Dataset →
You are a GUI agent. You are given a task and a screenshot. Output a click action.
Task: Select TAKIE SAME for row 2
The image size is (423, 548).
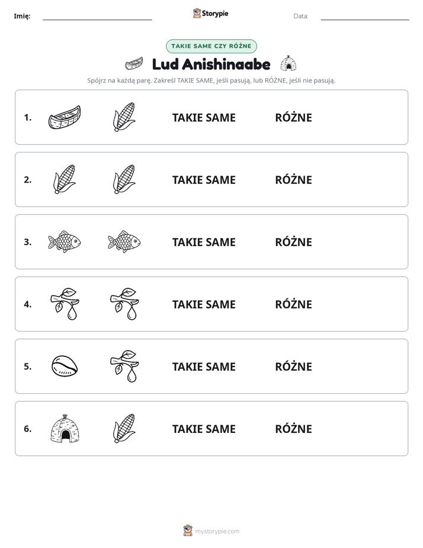[204, 180]
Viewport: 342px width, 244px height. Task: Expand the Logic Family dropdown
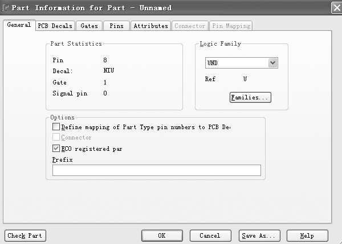pos(272,62)
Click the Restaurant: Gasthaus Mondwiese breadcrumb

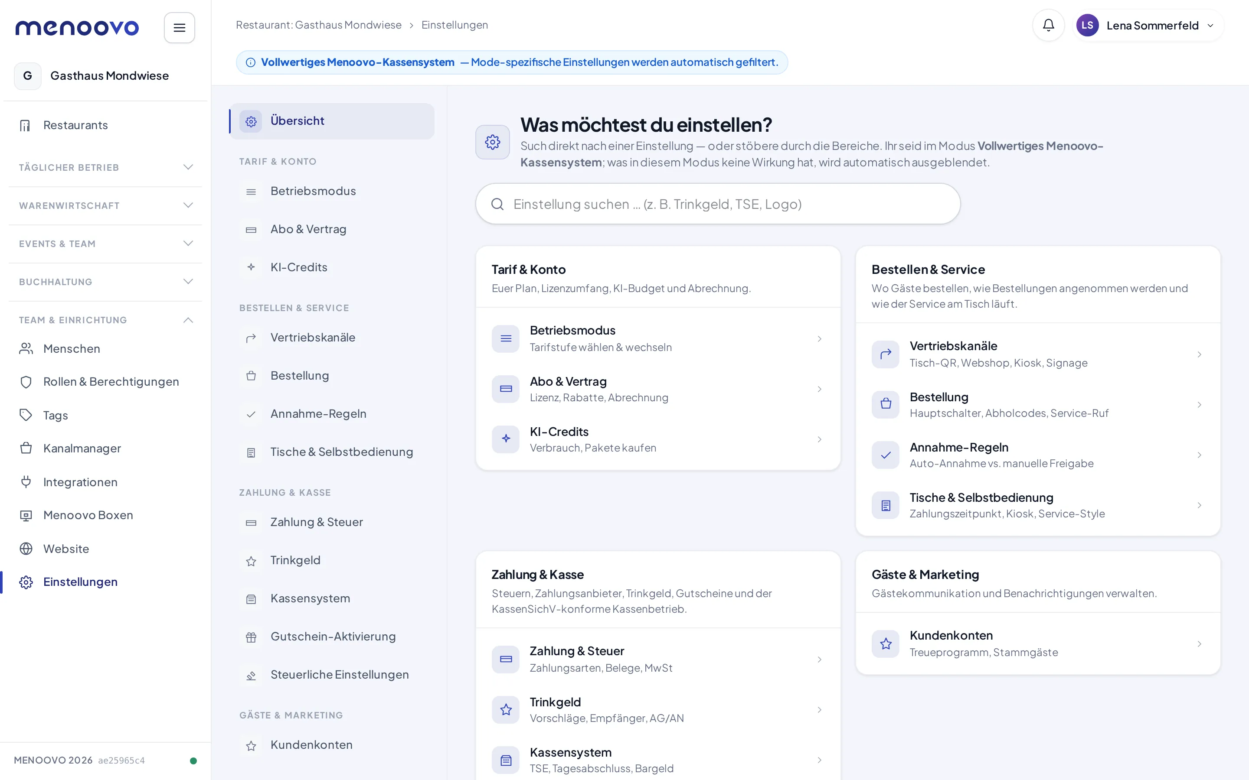318,25
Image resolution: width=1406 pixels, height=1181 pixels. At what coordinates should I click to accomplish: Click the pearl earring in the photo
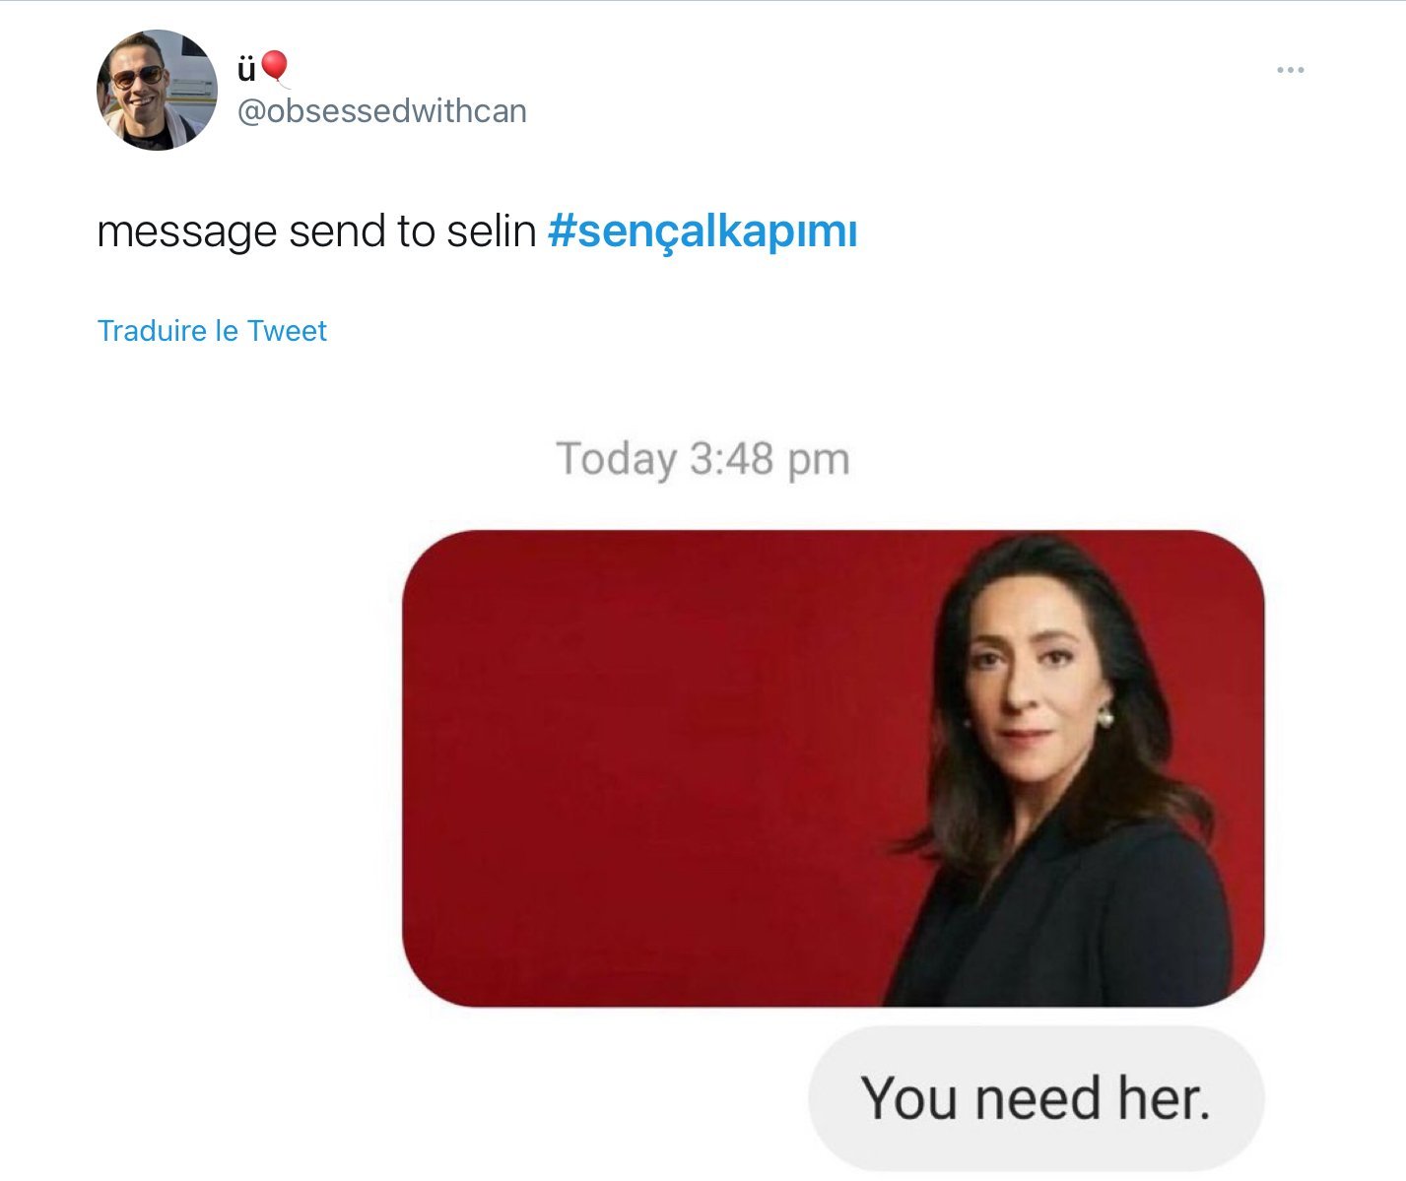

Task brief →
Write the data out again exactly, but without its images.

Task result →
You are a GUI agent. You are given a task and a screenshot. Output a click action.
Task: Select TAKIE SAME for row 2
The image size is (423, 548).
[204, 180]
Viewport: 342px width, 244px height. Task: Expand the Logic Family dropdown
pos(272,62)
Click the Restaurant: Gasthaus Mondwiese breadcrumb

318,25
Image resolution: width=1406 pixels, height=1181 pixels. At what coordinates should I click to accomplish: Click the pearl earring in the photo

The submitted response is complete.